In einer ehemaligen Anlieferhalle im Muttenzer Industriegebiet steht ein buntes, altes Postauto. Luc Gross und Adrian Keller bauen es zu einem fahrenden Atelier um. Was sie dafür können müssen, haben sie sich selber beigebracht.
Der violett-blau-gelbe Bus war früher ein Postauto und fuhr über den Flüela-Pass, etwa zwanzig Jahre lang. Dann wurde er eine Weile als mobile Kinderbibliothek in Zürich eingesetzt, deshalb auch die farbenfrohe Lackierung. Schliesslich kam der Bus – er hiess damals Klara – mit eingedrücktem Dach und vielen Defekten nach Basel.
Vor drei Jahren wurde das Fahrzeug dann von Luc Gross und Adrian Keller übernommen. Seither arbeiten die beiden daran, das ehemalige Postauto, neu unter dem Namen «cartouche», wieder fahrtüchtig machen. Sie wollen es zu einem mietbaren, fahrenden Atelier umbauen.
Learning by doing
Das Beeindruckende an der Geschichte ist, dass Luc und Adrian keine Automechaniker sind. Beide haben am Hyperwerk studiert. Adrian arbeitet neben dem Bus bei den IT-Services der Universität Basel, kennt sich also mit IT aus. Luc ist selbstständig, arbeitet projektorientiert, technisch, kreativ, gestalterisch, schwer zu beschreiben. Besonders viel über Dieselmotoren wussten beide nicht, als sie sich vor drei Jahren entschieden haben, den Bus umzubauen.
Und nun steht dieses riesige Gefährt, elf Meter lang, 9 Tonnen schwer, ursprünglich für 40+1 Passagiere gebaut, in Muttenz. Um am Motor arbeiten zu können, haben die beiden den Boden entfernt. Steigt man in den Bus ein, liegt der Dieselmotor in all seiner Pracht unter einem. «Staubtrocken und fettfrei» erklärt Luc und zeigt auf die tatsächlich leicht angestaubten Leitungen. «So wie es sein muss.» Der Motor und die Fahrtechnik ist nach drei Jahren Arbeit bereit für die Motorfahrzeugkontrolle. Jetzt muss die Karosserie noch repariert und lackiert werden und dann kommt der Innenausbau dran.
So viele Hürden
Wenn man es sich genau überlegt, spricht sehr viel dagegen, ein altes Postauto zu reparieren. Wo stellt man so einen Bus hin? Und das Know-how: Defekte Batterie, kaputter Alternator, Probleme mit der Fahrelektrik, lecke Leitungen und undichte Ventile. Eine Million Schrauben, Düsen, Leitungen, Kabel – wie verschafft man sich da eine Übersicht? Zudem braucht man einen LKW-Führerschein, um den Bus überhaupt fahren zu dürfen, wenn er dann mal fährt. Und was, wenn es keine Ersatzteile mehr gibt? Und dann natürlich noch die Geldfrage. Die Arbeitszeit, die Ersatzteile, die Werkzeuge, der Standplatz, kostet ja alles.
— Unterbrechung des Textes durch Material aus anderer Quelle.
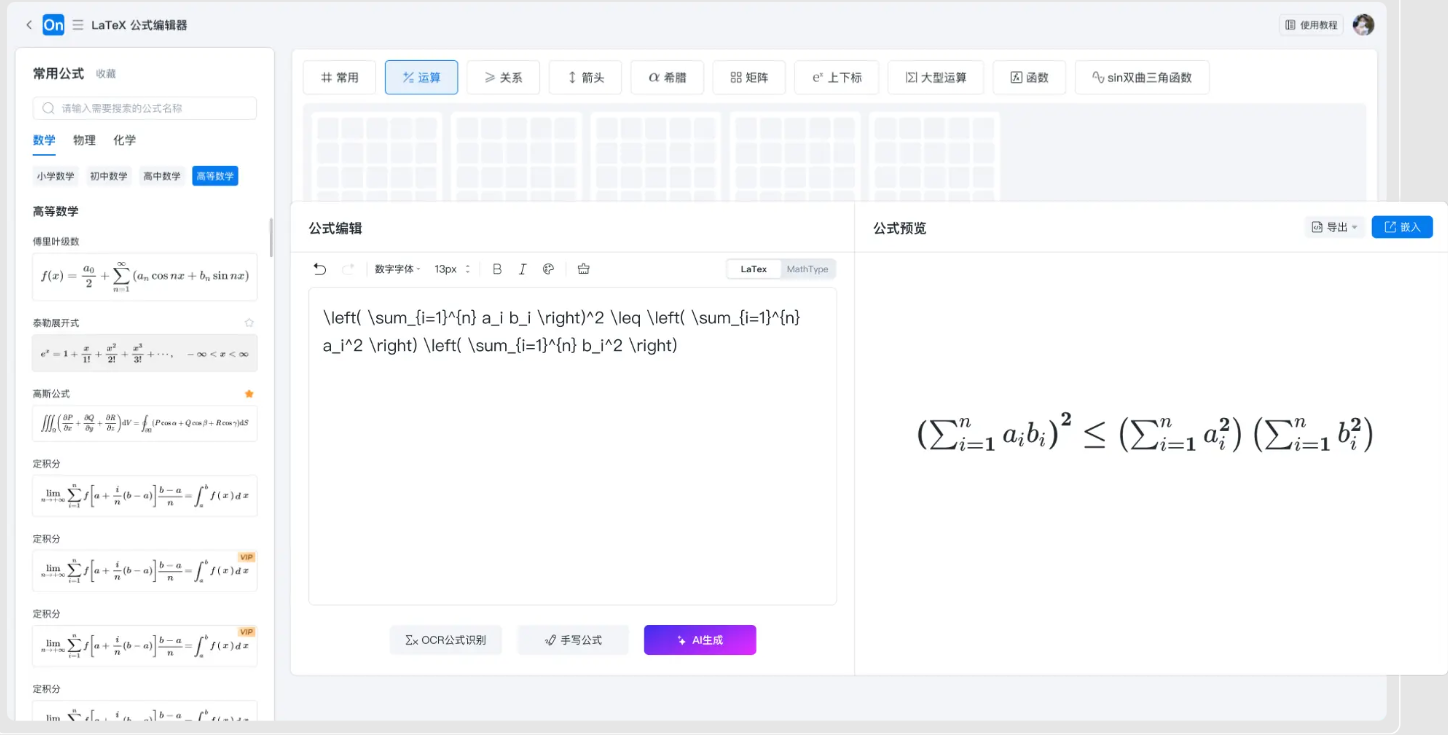Clear the formula with the eraser icon
This screenshot has height=735, width=1448.
pos(584,269)
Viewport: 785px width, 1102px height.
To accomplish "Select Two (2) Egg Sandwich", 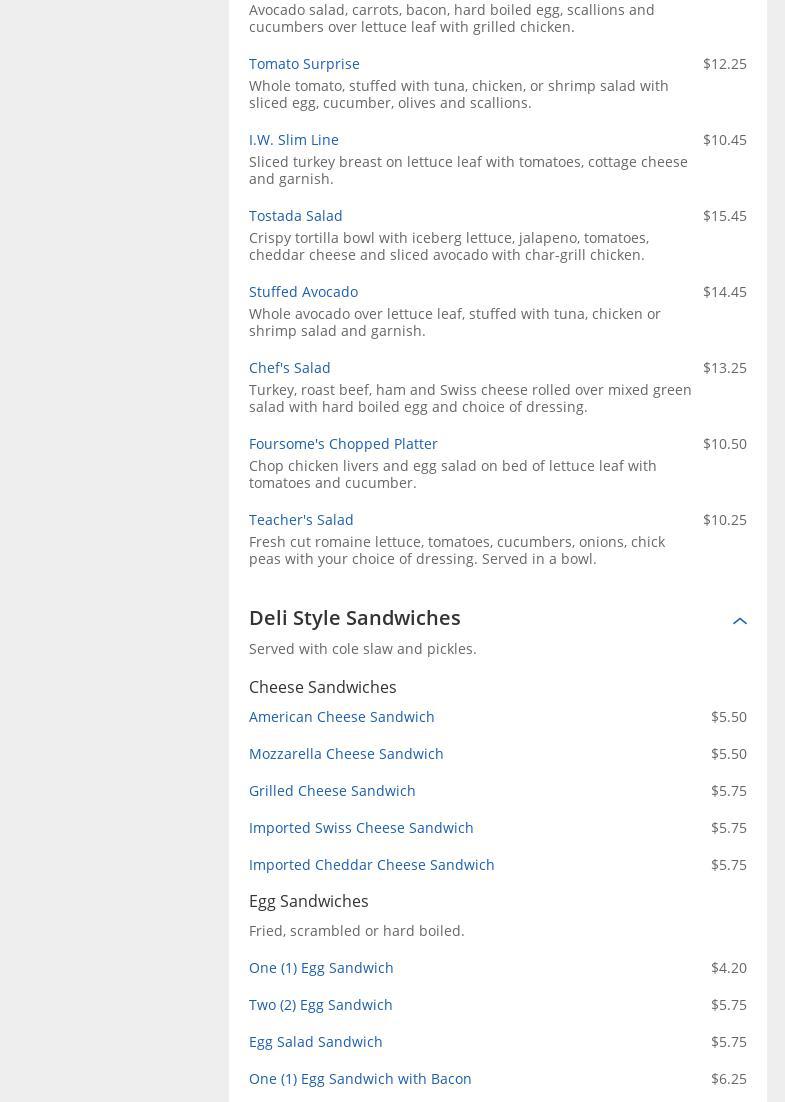I will click(x=320, y=1005).
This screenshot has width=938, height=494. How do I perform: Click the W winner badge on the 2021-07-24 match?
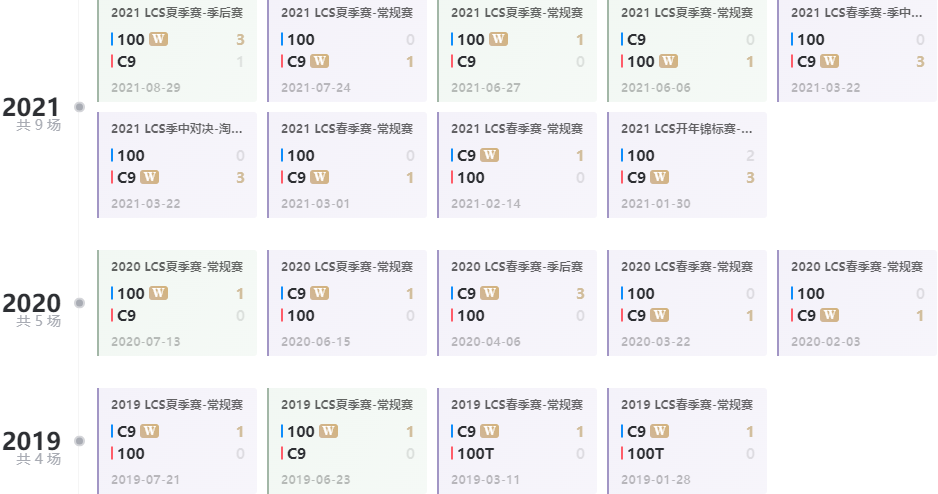pyautogui.click(x=319, y=62)
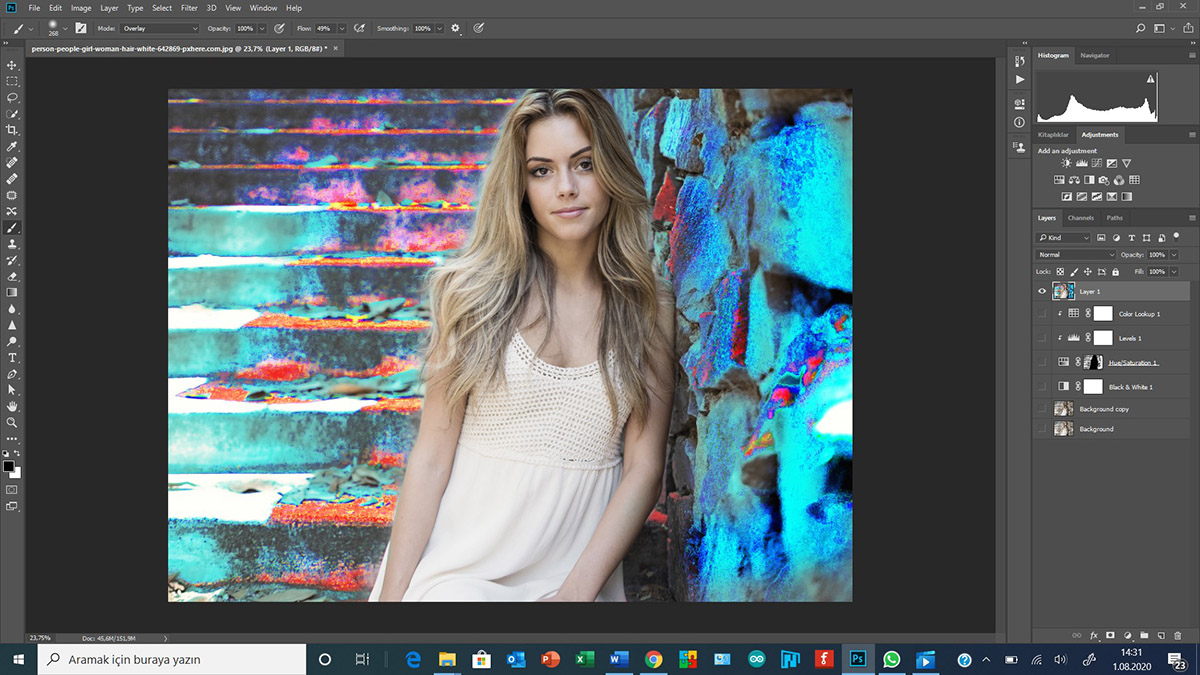
Task: Click the lock all layer icon
Action: tap(1114, 271)
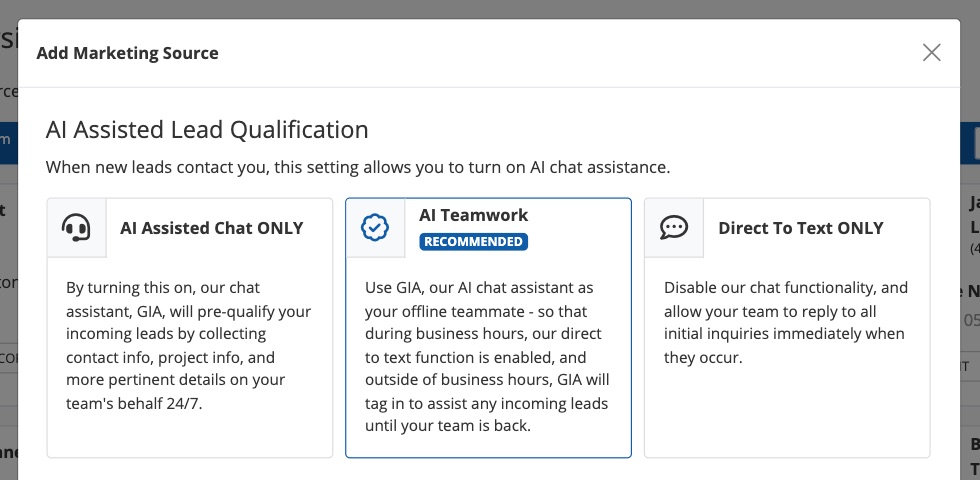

Luc Gross und Adrian Keller hat das nicht davon abgehalten, das Projekt zu starten. Wie geht man damit um, mit so einem Berg von Problemen? «Man fängt irgendwo an, arbeitet Schritt für Schritt weiter», erklärt Luc Gross. Adrian Keller streckt mir ein Handbuch hin, darin sind schematische Darstellungen von den mechanischen Einzelheiten zu sehen. «Zum Glück haben wir das Buch, das hilft». Learning by doing alleine reiche allerdings nicht, ergänzt Luc. «Wir haben uns auch ein Netzwerk aufgebaut. Menschen, die sich mit solchen Sachen auskennen. Das ist auch wichtig. Kommen wir nicht weiter, fragen wir um Rat.»
Das ist schon inspirierend, oder? Wenn zwei Nicht-Automechaniker es schaffen, ein Postauto mit Jahrgang 1973 wieder zum Laufen zu bringen, dann ist es wahrscheinlich auch möglich, die Masterarbeit endlich in Angriff zu nehmen oder den komplizierten Papierkram zu erledigen, um eine Katze aus dem Tierheim zu adoptieren. Oder was auch immer gerade ansteht. Schritt für Schritt halt.
Das Crowdfunding läuft noch
Bis Ende Jahr wollen Luc Gross und Adrian Keller mit dem Innenausbau fertig sein. Um das Projekt weiterhin finanzieren zu können, haben die beiden ein Crowdfunding gestartet. 18‘000 Franken sind das Ziel, ein paar Tage läuft es noch. Als Belohnung für die Unterstützung bieten sie zum Beispiel Fahrten im fertigen Bus oder teilen ihr Expertenwissen.